### TEKS KUTIPAN
_ _ _ _ _ _ _

Membaca Kasus Yai MIM dengan Kacamata Psikis
Awal Sebuah Ledakan Emosi
Konflik sosial jarang datang tiba-tiba. Ia biasanya tumbuh perlahan, seperti bara kecil di bawah abu. Pada kasus Yai MIM, pemicunya tampak sederhana: persoalan lahan, parkir, dan akses jalan. Tetapi persoalan sederhana ini membuka keran emosi yang sudah lama terpendam.
Awalnya hanya bisik-bisik di antara warga. Obrolan kecil di warung kopi, komentar lirih di gang, atau tatapan curiga yang tidak pernah diucapkan terang-terangan. Bisikan itu lalu berubah menjadi gumam yang lebih jelas. Hingga akhirnya gumam menjelma menjadi rapat warga yang formal.
Rapat yang mestinya menjadi jalan untuk tabayun justru menjadi panggung emosi. Keputusan pengusiran pun lahir. Di sinilah terlihat satu pola penting; emosi yang ditekan tidak pernah hilang, ia hanya mencari kesempatan untuk keluar. Begitu ada pemicu, semua akan meledak sekaligus.
Era digital membuat ledakan itu makin besar. Satu potongan video bisa jadi bahan bakar, satu komentar bisa jadi percikan api, dan ratusan orang ikut menyebarkan bara. Sebuah drama RT yang lokal tiba-tiba membesar jadi drama kota, bahkan nasional.
Sosok yang Jadi Sasaran
Dalam pusaran itu, Yai MIM dijadikan pusat tuduhan. Ia ditempatkan sebagai pihak yang salah, orang yang dianggap tidak pantas ada di lingkungannya. Surat pengusiran menegaskan stigma itu.
Namun yang membuat publik terkejut adalah cara ia merespons. Alih-alih meledak, ia memilih tenang. Alih-alih menyerang balik, ia bicara pelan, runtut, dan menjaga martabat. Seolah-olah ia tahu, melawan dengan amarah hanya akan menambah api, sementara menahan diri justru bisa menjadi air penyejuk.

_ _ _ _ _ _ _

[Entri tersimpan]
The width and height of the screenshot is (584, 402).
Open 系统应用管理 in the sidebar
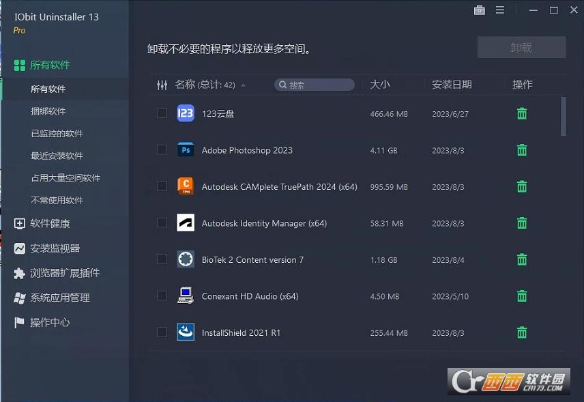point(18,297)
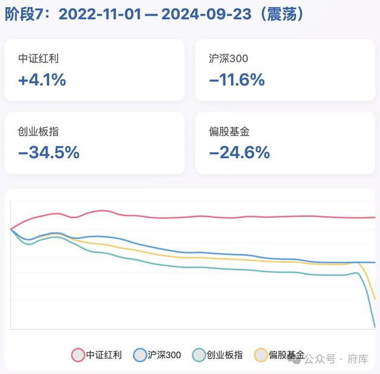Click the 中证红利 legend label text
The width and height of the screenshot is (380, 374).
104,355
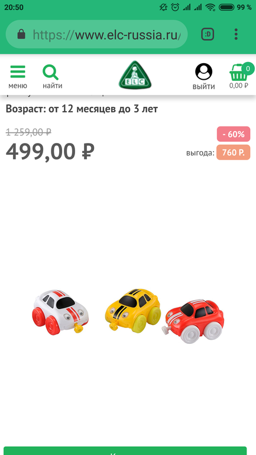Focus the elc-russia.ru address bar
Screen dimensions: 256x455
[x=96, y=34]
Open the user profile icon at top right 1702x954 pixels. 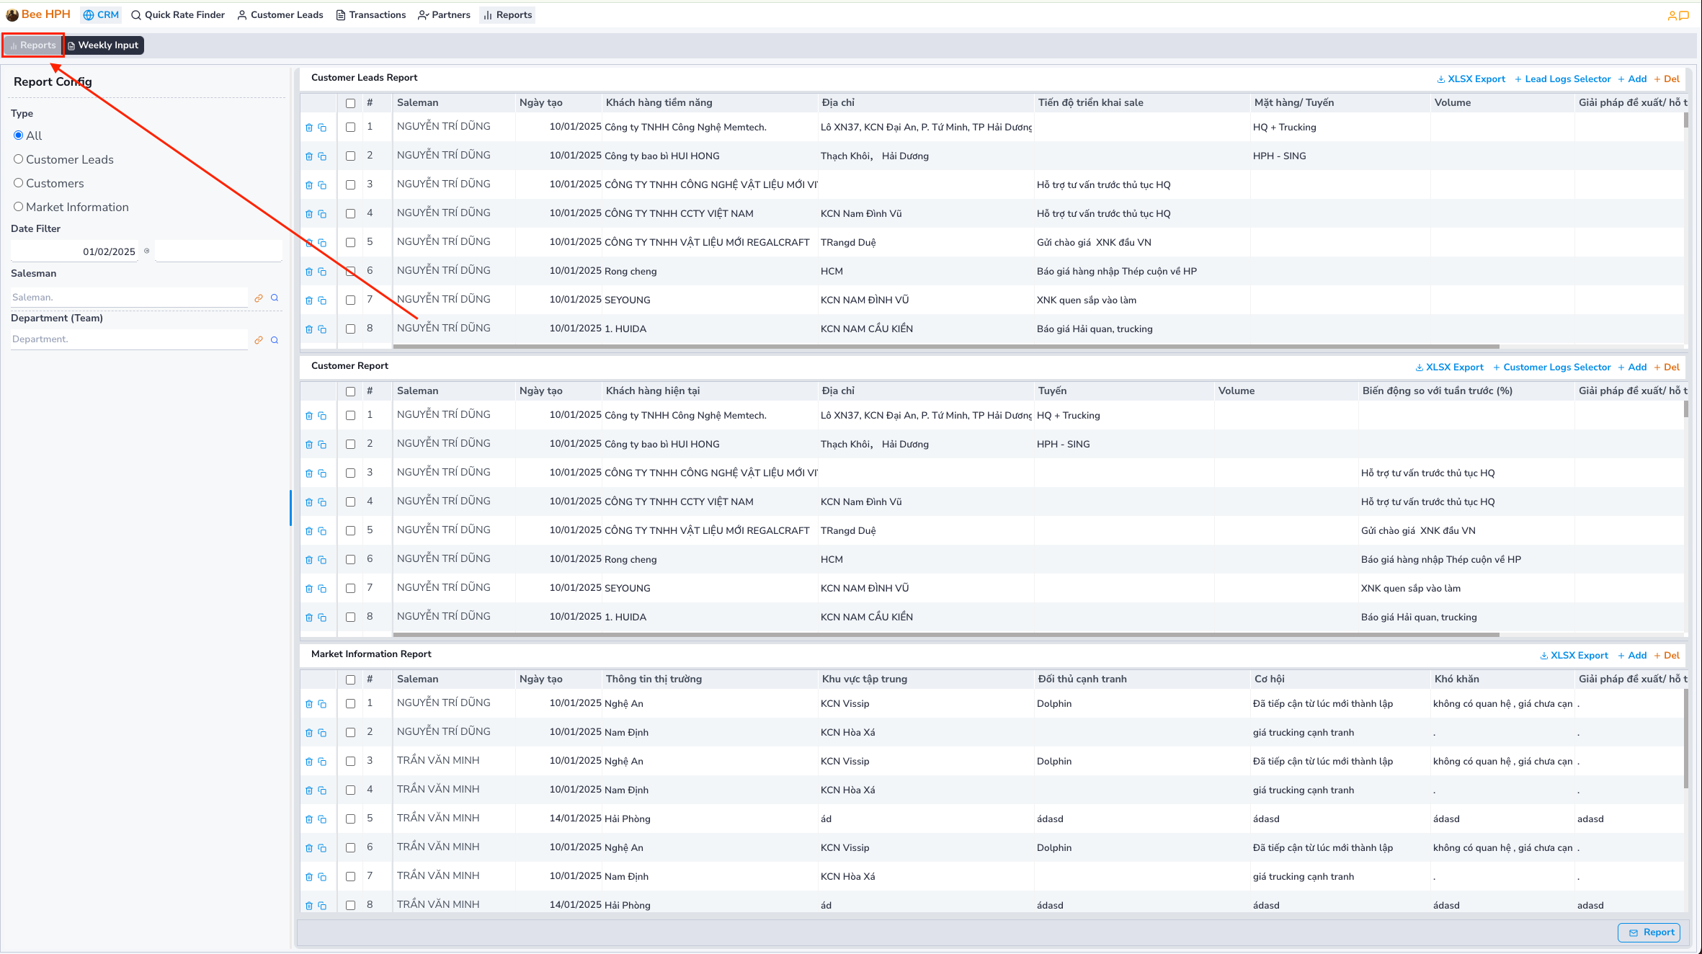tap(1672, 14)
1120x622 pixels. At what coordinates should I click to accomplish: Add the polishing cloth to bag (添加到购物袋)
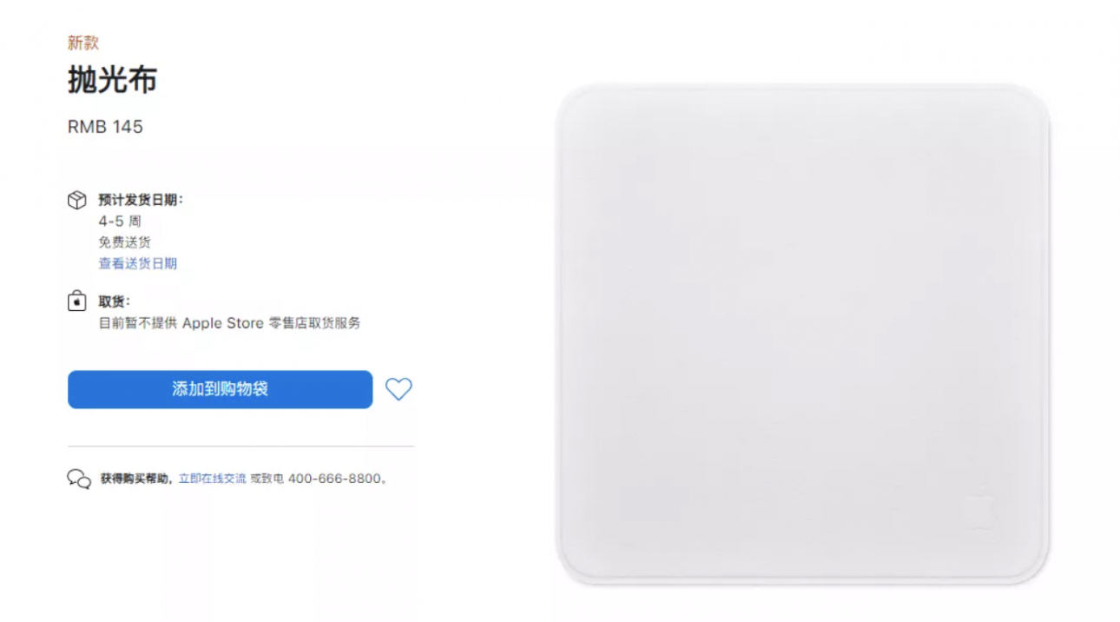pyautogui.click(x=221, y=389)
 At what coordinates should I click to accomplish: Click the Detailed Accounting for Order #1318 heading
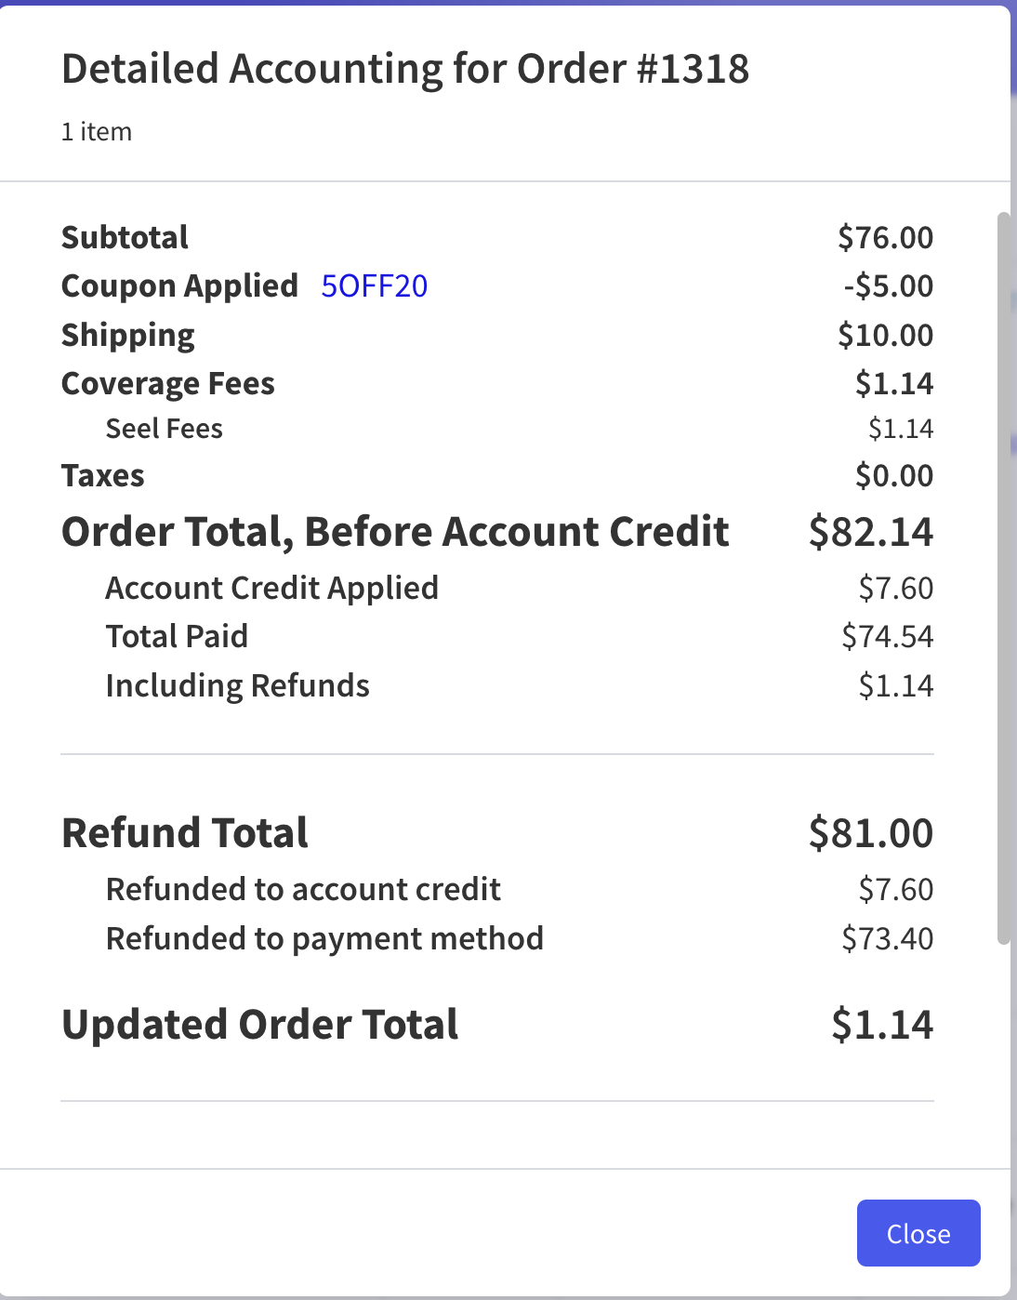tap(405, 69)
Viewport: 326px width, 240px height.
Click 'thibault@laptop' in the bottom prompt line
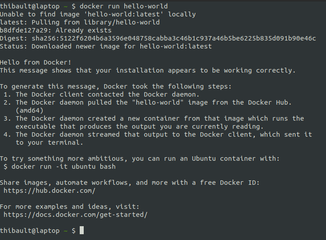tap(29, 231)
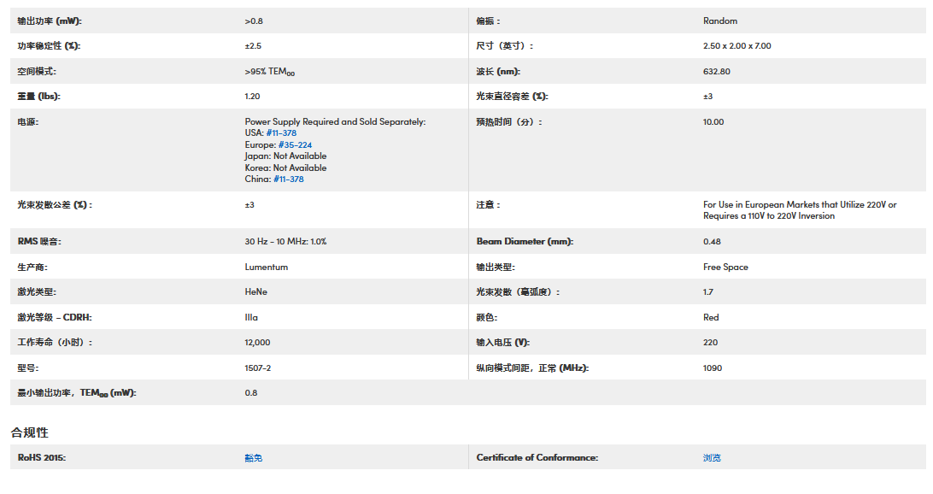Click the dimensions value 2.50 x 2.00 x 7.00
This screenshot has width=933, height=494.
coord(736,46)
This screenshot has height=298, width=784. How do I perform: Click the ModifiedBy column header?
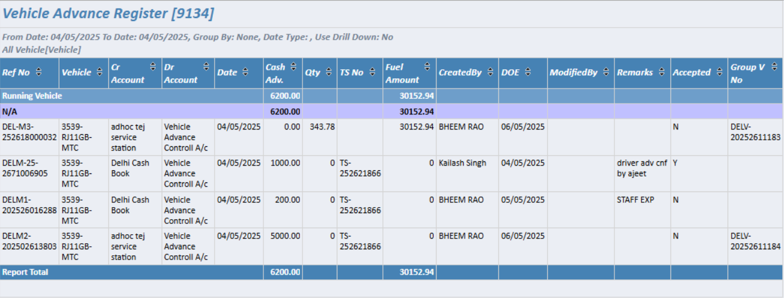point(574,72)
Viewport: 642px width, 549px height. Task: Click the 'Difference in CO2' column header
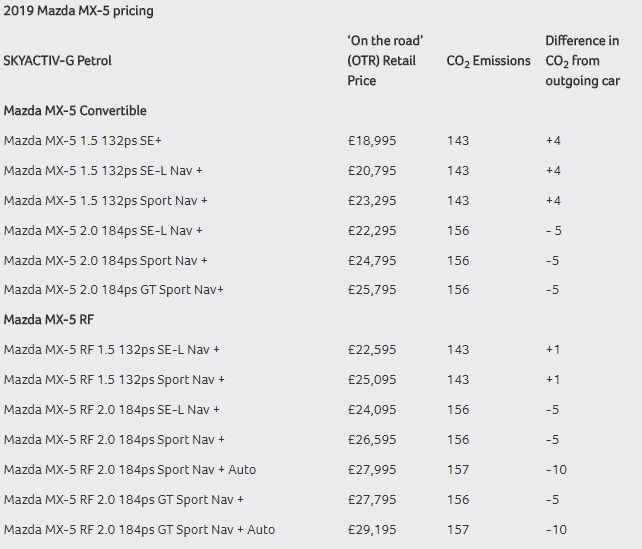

_ _ _ _ _ _ _

### PERMASALAHAN
Lanjutkan tulisan tentang kasus Yai MIM, dimulai setelah kalimat terakhir yang ditampilkan.

### HASIL DI BAWAH
Bagi banyak orang, ini adalah pemandangan langka. Saat seseorang dijepit, reaksi wajar biasanya marah atau membela diri keras-keras. Tetapi Yai MIM memilih jalan lain: menyalurkan energi marahnya ke dalam kata-kata yang penuh wibawa. Dalam bahasa awam, ia seperti mengubah racun menjadi obat.
Dari situlah simpati publik mengalir. Orang-orang yang menonton bukan hanya mendengar argumennya, tetapi merasakan wataknya. Ia tidak sekadar membela diri, tetapi menghadirkan teladan. Dari sosok yang awalnya dituding, ia berubah menjadi simbol keteguhan dan kesabaran.
Sang Penjaga Ketenangan
Namun ada sosok lain yang justru memperkuat gelombang simpati: istrinya, Rosida. Kehadirannya seperti jangkar emosi. Di tengah badai tuduhan, ia berdiri dengan elegan. Kata-katanya sederhana, tidak meledak-ledak, tapi jernih dan penuh keteduhan.
Publik melihat bahwa ia tidak membalas caci dengan caci. Ia tidak ikut dalam arus riuh. Justru dalam keheningannya, ia menunjukkan kekuatan. Orang-orang yang lelah dengan riuh itu merasa mendapat ruang teduh dari kehadirannya.
Sikap Rosida ini mengajarkan sesuatu yang penting: kadang, yang kita butuhkan dalam konflik bukan tambahan suara, tetapi tambahan ketenangan. Dalam diam yang elegan, ada argumen yang lebih meyakinkan daripada seribu kata.
Tak heran bila banyak penonton akhirnya melihat Rosida sebagai figur yang menenangkan, bukan hanya untuk suaminya, tapi juga untuk publik. Ia menjadi semacam oase di tengah padang konflik. Di situlah orang-orang menambatkan diri agar tidak hanyut oleh riuh kebencian.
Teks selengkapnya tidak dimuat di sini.